*Task directions*
Reproduce the records that follow exactly as they are written.

*Input material*
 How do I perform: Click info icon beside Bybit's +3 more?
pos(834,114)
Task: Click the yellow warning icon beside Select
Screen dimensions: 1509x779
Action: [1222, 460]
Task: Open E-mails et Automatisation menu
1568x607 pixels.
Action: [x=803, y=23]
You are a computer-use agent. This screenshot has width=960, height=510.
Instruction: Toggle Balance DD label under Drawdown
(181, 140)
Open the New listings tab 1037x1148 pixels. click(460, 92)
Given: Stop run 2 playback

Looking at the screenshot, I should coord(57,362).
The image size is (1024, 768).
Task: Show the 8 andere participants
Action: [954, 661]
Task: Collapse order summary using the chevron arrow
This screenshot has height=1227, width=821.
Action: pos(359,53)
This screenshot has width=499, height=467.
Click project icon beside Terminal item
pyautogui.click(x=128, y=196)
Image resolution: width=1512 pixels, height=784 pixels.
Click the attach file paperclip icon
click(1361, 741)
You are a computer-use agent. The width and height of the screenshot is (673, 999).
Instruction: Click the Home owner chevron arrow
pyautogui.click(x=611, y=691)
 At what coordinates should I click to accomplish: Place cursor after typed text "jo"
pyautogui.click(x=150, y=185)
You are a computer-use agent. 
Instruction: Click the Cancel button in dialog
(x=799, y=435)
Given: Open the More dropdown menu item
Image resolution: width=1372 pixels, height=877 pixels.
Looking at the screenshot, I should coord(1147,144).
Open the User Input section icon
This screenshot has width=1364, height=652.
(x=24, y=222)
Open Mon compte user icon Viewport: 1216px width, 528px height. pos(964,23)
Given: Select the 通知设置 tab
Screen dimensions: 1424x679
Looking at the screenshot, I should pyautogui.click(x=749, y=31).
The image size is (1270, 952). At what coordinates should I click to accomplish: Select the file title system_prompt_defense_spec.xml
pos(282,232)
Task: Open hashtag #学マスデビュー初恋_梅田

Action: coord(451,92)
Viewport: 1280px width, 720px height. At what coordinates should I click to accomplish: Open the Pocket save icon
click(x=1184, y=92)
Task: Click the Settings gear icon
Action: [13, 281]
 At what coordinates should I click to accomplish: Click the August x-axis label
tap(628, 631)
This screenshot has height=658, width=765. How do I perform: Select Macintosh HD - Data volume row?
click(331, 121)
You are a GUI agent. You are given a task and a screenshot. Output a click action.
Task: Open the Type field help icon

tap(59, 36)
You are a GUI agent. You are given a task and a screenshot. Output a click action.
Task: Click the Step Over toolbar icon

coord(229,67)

*Answer to this exercise*
 How do I perform: Click info icon beside Bybit's +3 more?
pos(834,114)
Task: Click the yellow warning icon beside Select
Screen dimensions: 1509x779
Action: [1222, 460]
Task: Open E-mails et Automatisation menu
1568x607 pixels.
Action: [x=803, y=23]
You are a computer-use agent. This screenshot has width=960, height=510.
Instruction: Toggle Balance DD label under Drawdown
(181, 140)
Open the New listings tab 1037x1148 pixels. click(460, 92)
Given: Stop run 2 playback

Looking at the screenshot, I should coord(57,362).
The image size is (1024, 768).
Task: Show the 8 andere participants
Action: [954, 661]
Task: Collapse order summary using the chevron arrow
This screenshot has height=1227, width=821.
Action: pos(359,53)
This screenshot has width=499, height=467.
Click project icon beside Terminal item
pyautogui.click(x=128, y=196)
Image resolution: width=1512 pixels, height=784 pixels.
Click the attach file paperclip icon
click(1361, 741)
You are a computer-use agent. The width and height of the screenshot is (673, 999).
Instruction: Click the Home owner chevron arrow
pyautogui.click(x=611, y=691)
 At what coordinates should I click to accomplish: Place cursor after typed text "jo"
pyautogui.click(x=150, y=185)
You are a computer-use agent. 
Instruction: Click the Cancel button in dialog
(x=799, y=435)
Given: Open the More dropdown menu item
Image resolution: width=1372 pixels, height=877 pixels.
Looking at the screenshot, I should coord(1147,144).
Open the User Input section icon
This screenshot has width=1364, height=652.
(x=24, y=222)
Open Mon compte user icon Viewport: 1216px width, 528px height. pos(964,23)
Given: Select the 通知设置 tab
Screen dimensions: 1424x679
Looking at the screenshot, I should pyautogui.click(x=749, y=31).
The image size is (1270, 952). At what coordinates should I click to accomplish: Select the file title system_prompt_defense_spec.xml
pos(282,232)
Task: Open hashtag #学マスデビュー初恋_梅田

Action: coord(451,92)
Viewport: 1280px width, 720px height. At what coordinates should I click to accomplish: Open the Pocket save icon
click(x=1184, y=92)
Task: Click the Settings gear icon
Action: [13, 281]
 At what coordinates should I click to accomplish: Click the August x-axis label
tap(628, 631)
This screenshot has height=658, width=765. How do I perform: Select Macintosh HD - Data volume row?
click(331, 121)
You are a GUI agent. You are given a task and a screenshot. Output a click action.
Task: Open the Type field help icon

tap(59, 36)
You are a GUI agent. You are given a task and a screenshot. Output a click action.
Task: Click the Step Over toolbar icon

coord(229,67)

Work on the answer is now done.